As part of our ongoing practical and localised research to compare our preferred vendors’ products against other competing products, Fulcrum Biometrics Southern Africa has imported a number of devices for facial recognition and temperature scanning from different vendors. The bottom line is, beware and dig deeper.

There is a wide range of choices on the market for different biometric recognition methods or ‘modalities’.

Yes, there are biometric fits for varying purposes and it is vital you understand the needs of your application, especially factors such as accuracy when time-and-attendance (T&A) clocking has financial implications.

Firstly, while vendors seem to somewhat ‘personalise’ results to suit their particular product, a little research on the Web will reveal that it is widely accepted that face recognition, whilst fast improving, remains the least accurate of the popular modalities – and that’s before you wear a mask or grow a beard.

What you may not know however is that while face recognition is the most un-intrusive, it can be less accurate than the others, to the extent that it may present significant risk and render itself unsuitable for certain applications. Remember that false rejection may just be an inconvenience to the user, but false acceptance is potentially a severe security event.

Southern African outcome

Our research has brought us to the conclusion that substandard equipment was rushed onto the market to take advantage of the COVID-19 pandemic. Pressurised decisions may have been made as a consequence, resulting in some customers having invested unwisely and assuming any device would be fit for their purposes.

Are face recognition algorithms improving?

▶ [Provided data]:
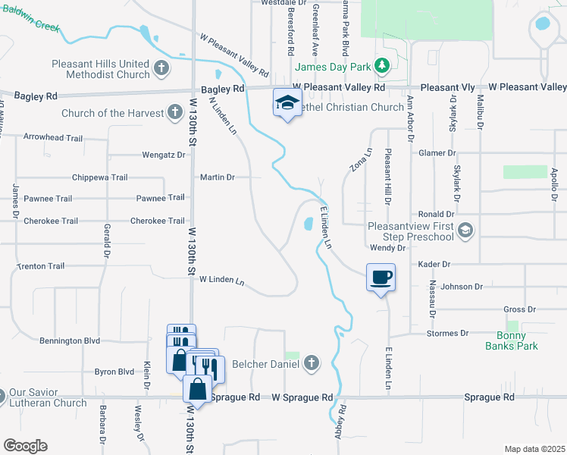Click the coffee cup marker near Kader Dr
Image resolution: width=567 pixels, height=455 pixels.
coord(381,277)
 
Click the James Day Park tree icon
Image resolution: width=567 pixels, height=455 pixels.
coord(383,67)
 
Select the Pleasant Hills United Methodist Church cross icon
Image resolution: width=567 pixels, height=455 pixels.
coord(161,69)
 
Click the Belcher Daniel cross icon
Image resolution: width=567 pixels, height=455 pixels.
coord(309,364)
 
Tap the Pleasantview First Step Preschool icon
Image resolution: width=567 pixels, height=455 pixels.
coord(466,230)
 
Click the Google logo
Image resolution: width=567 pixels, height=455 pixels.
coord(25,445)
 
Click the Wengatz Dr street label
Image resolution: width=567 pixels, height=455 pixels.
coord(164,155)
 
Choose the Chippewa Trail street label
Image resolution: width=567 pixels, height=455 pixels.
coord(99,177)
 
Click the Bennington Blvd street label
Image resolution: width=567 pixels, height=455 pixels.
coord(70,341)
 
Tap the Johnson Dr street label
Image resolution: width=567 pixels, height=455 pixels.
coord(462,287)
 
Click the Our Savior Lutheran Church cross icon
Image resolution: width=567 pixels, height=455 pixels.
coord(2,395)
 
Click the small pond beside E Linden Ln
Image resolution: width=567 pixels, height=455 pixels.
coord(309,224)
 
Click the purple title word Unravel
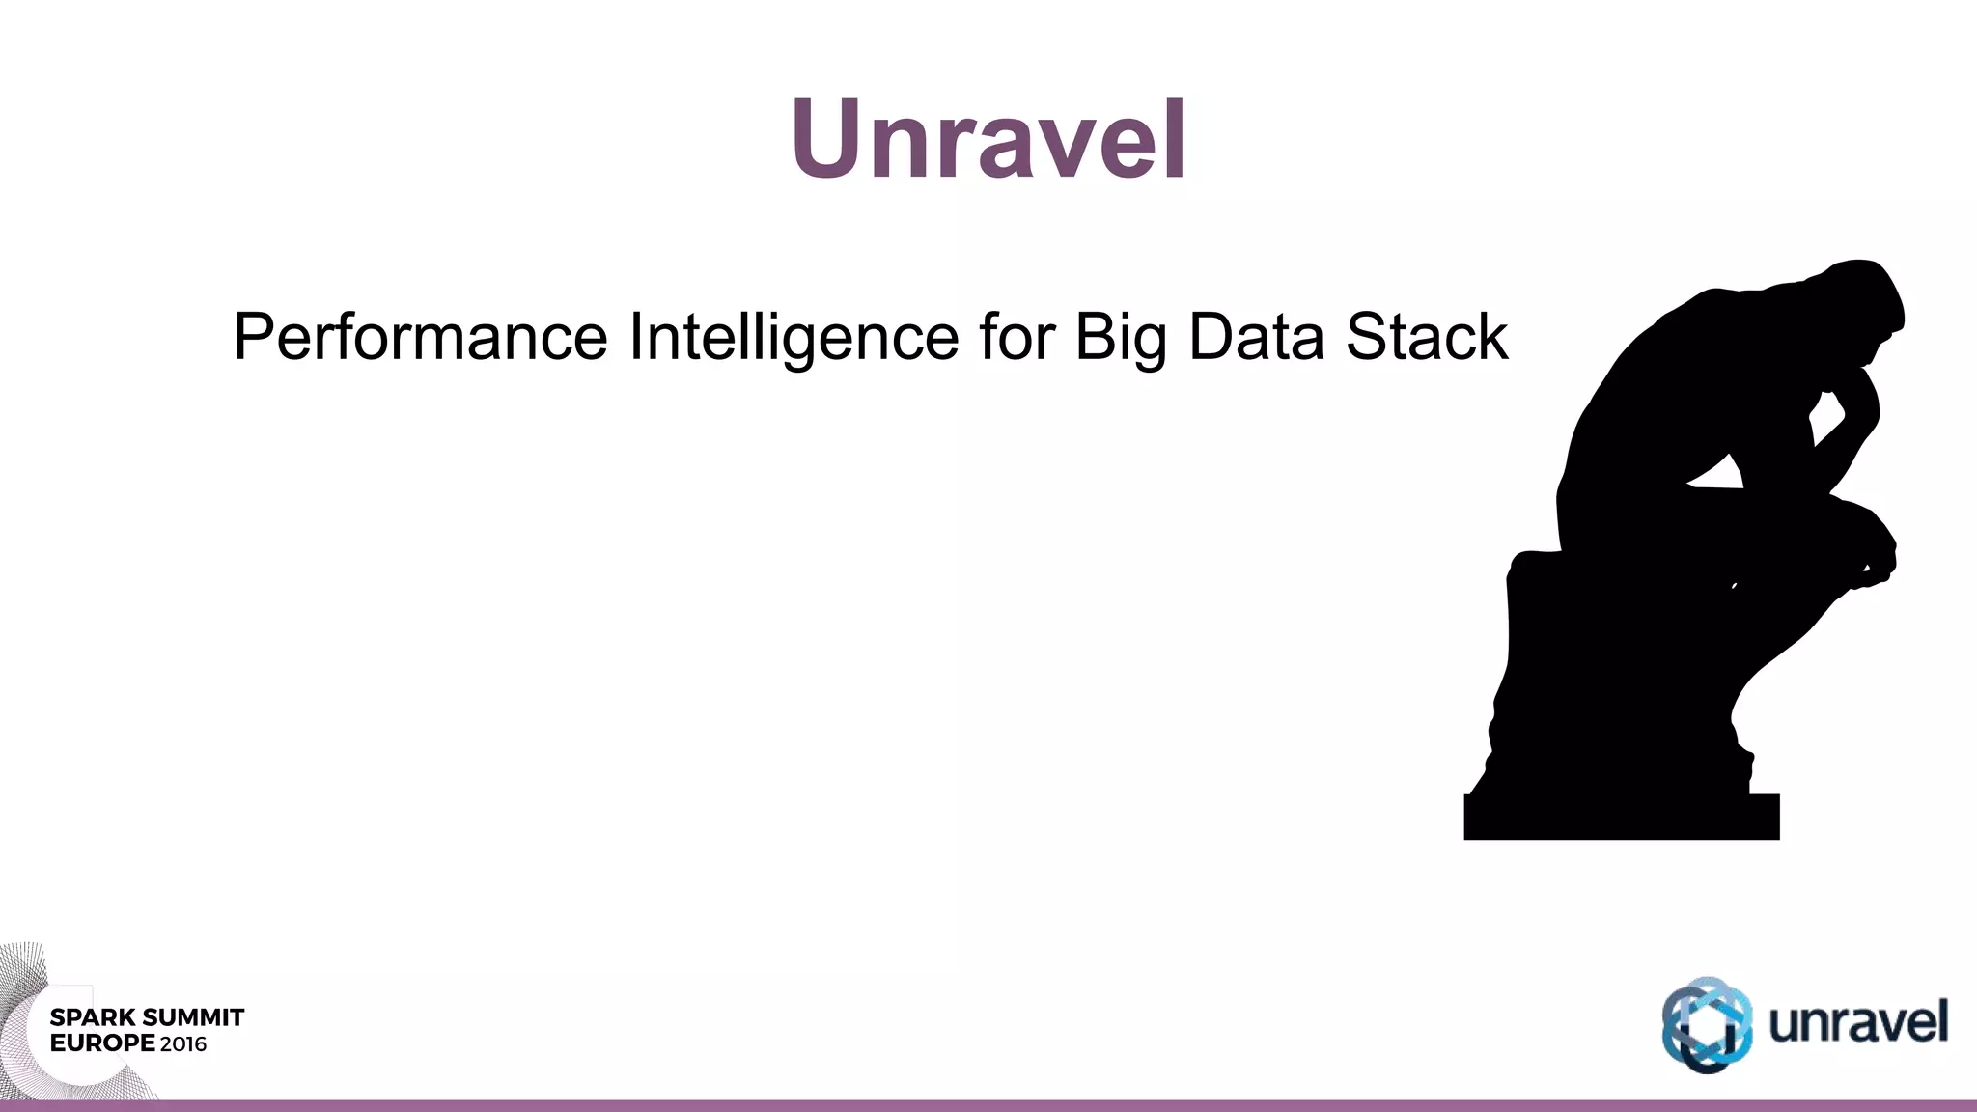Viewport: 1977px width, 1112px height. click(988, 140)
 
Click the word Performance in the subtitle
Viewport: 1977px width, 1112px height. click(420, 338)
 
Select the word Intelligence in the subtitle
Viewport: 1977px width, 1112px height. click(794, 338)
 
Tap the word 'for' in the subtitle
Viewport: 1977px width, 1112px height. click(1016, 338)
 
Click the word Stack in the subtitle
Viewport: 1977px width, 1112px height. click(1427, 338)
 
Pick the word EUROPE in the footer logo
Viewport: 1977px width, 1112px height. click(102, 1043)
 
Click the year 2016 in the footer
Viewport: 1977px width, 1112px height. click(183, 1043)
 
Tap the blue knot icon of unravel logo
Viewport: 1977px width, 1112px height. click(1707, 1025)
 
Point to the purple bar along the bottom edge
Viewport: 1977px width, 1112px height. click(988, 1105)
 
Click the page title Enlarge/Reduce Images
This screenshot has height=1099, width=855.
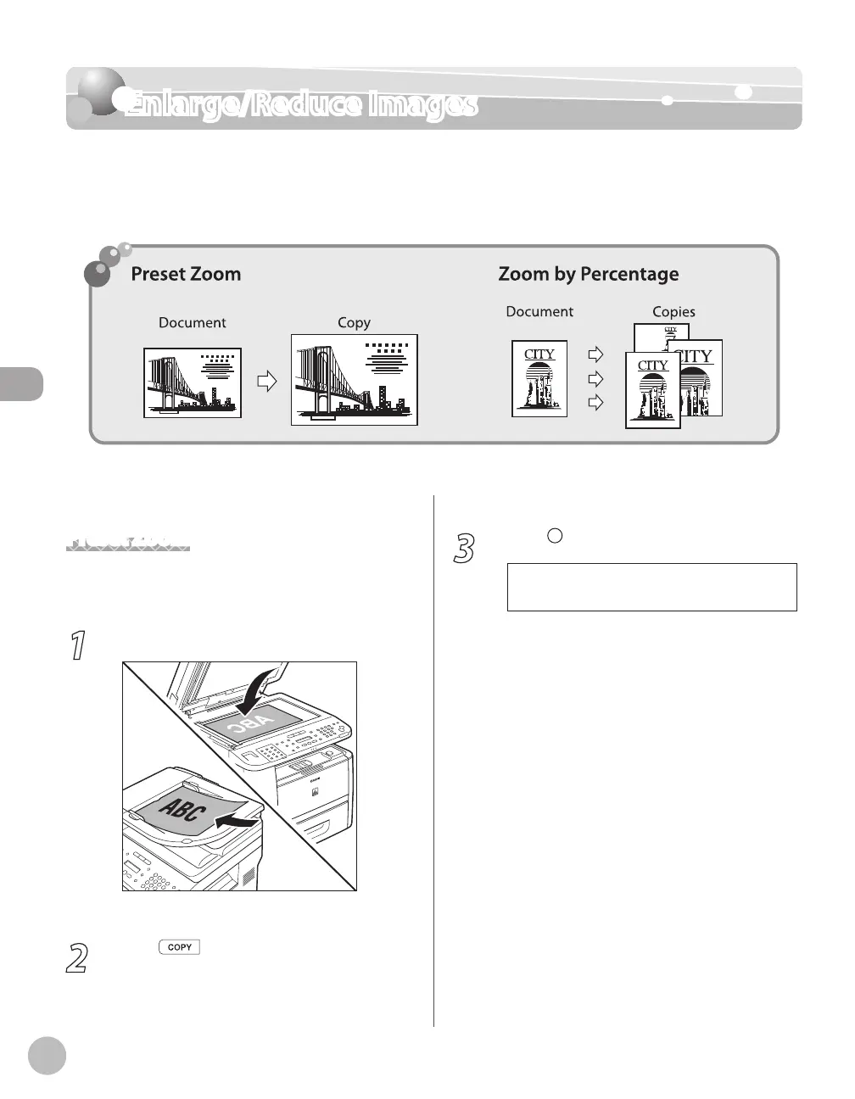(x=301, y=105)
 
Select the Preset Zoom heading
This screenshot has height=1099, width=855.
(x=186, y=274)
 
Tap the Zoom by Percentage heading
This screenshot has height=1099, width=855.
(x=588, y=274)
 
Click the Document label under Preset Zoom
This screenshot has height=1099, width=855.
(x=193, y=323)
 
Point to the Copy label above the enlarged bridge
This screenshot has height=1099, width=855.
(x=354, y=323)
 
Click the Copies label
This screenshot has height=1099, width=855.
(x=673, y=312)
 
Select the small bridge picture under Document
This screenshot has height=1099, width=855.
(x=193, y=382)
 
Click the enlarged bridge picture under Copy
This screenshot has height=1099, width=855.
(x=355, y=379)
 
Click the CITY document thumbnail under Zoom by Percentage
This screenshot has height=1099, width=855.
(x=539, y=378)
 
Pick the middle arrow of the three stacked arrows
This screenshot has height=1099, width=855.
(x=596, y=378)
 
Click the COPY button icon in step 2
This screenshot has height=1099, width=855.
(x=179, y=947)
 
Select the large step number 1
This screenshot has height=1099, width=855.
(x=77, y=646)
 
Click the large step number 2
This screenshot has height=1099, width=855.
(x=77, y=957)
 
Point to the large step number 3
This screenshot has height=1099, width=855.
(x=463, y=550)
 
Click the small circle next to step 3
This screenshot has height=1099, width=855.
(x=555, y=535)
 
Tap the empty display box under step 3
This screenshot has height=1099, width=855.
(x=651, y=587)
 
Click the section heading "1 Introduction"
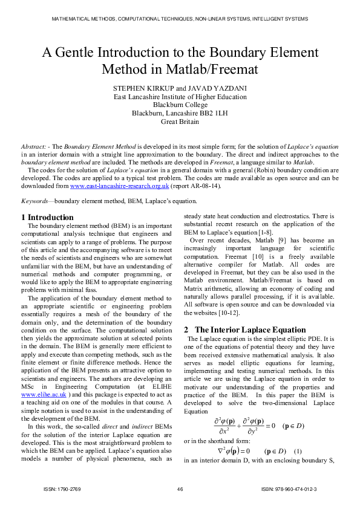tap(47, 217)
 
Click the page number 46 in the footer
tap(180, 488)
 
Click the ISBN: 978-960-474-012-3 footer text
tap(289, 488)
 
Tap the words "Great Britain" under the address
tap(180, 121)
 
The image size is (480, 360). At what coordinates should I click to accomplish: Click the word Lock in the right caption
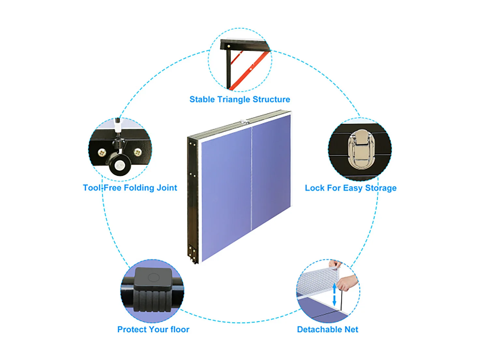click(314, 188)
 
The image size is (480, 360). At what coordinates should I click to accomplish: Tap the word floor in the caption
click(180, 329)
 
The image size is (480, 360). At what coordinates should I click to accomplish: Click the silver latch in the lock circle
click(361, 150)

▶ [Your assignment]:
Copy the stretch of the biometrics article from "Our research has" through "recognition algorithms improving?", renaming "substandard equipment" as "inferior equipment".

▶ [Response to this exercise]:
Our research has brought us to the conclusion that inferior equipment was rushed onto the market to take advantage of the COVID-19 pandemic. Pressurised decisions may have been made as a consequence, resulting in some customers having invested unwisely and assuming any device would be fit for their purposes.

Are face recognition algorithms improving?